Copy out every line of text from the records below word for word, leaving out the pictures.

-- start of RECORDS PROVIDED --

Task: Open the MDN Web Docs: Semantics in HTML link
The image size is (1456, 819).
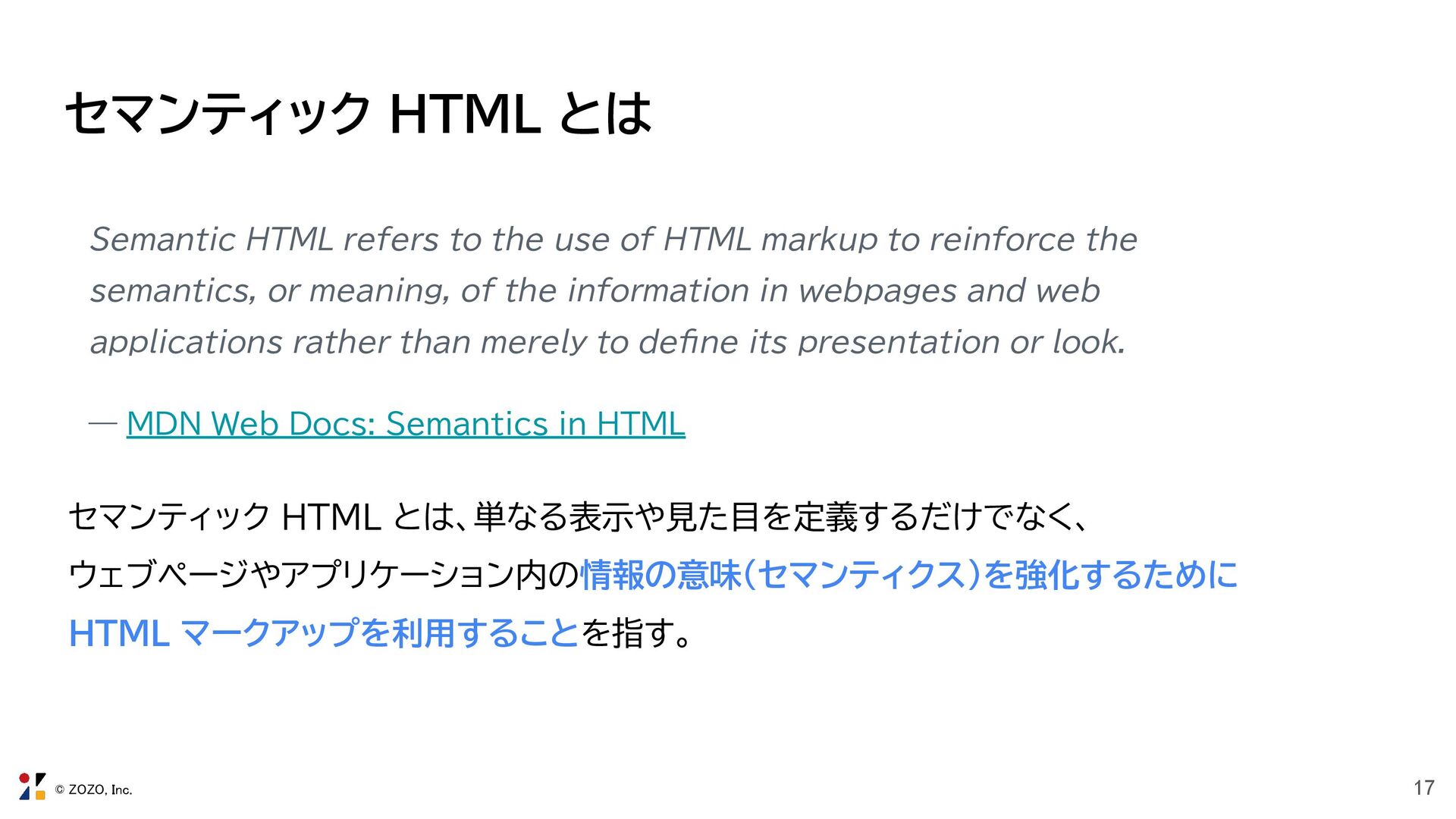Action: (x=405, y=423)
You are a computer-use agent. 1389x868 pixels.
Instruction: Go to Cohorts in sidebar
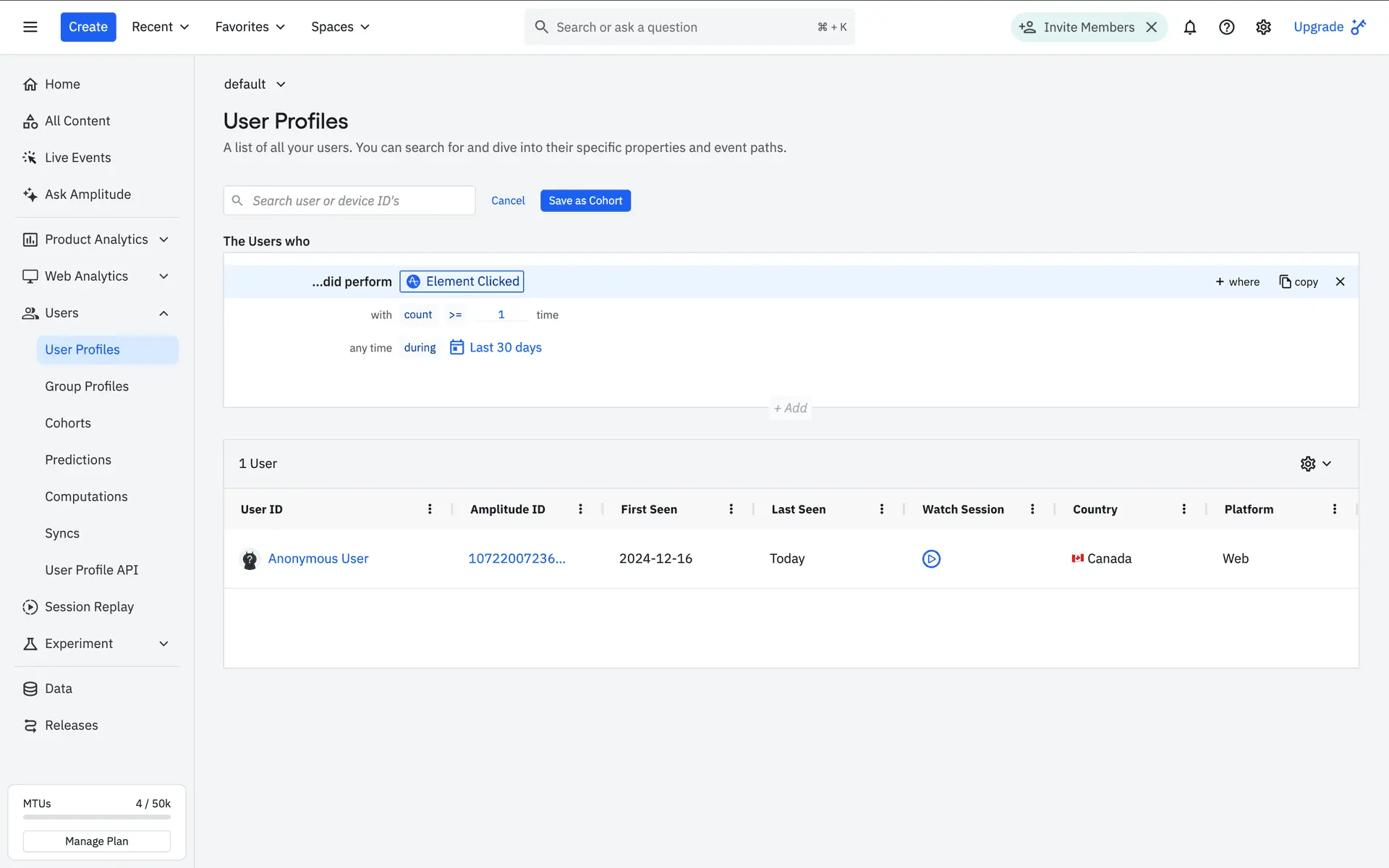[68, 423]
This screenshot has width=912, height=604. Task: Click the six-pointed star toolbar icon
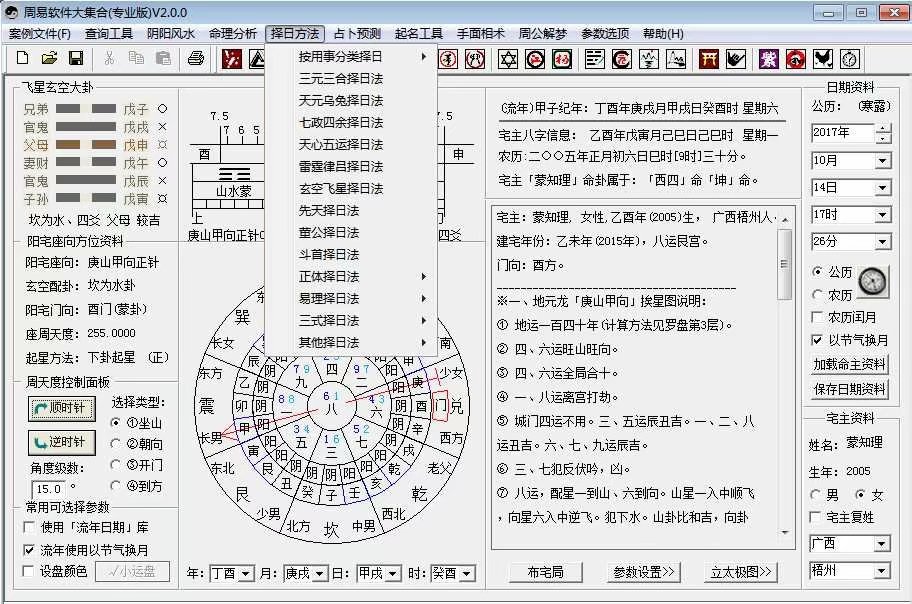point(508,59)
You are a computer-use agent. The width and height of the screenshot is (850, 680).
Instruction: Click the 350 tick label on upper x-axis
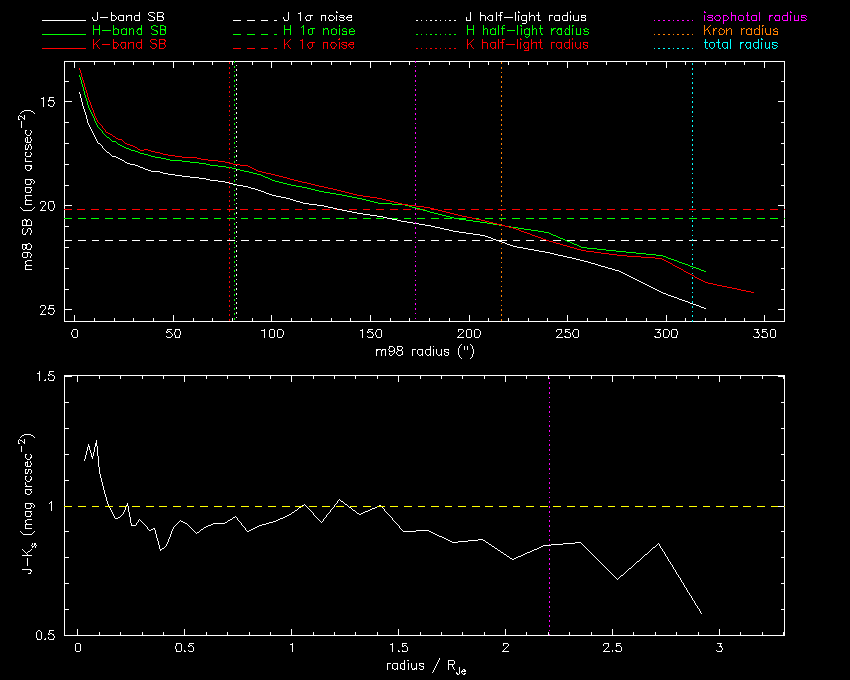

-- end of RECORDS PROVIDED --

### WRITTEN SOLUTION:
Task: Open the MDN Web Docs: Semantics in HTML link
The image size is (1456, 819).
Action: (x=405, y=423)
You are a computer-use agent. 1389x868 pixels.
Instruction: Go to Cohorts in sidebar
[68, 423]
This screenshot has width=912, height=604. Task: Click the six-pointed star toolbar icon
point(508,59)
You are a computer-use agent. The width and height of the screenshot is (850, 680).
Instruction: Click the 350 tick label on upper x-axis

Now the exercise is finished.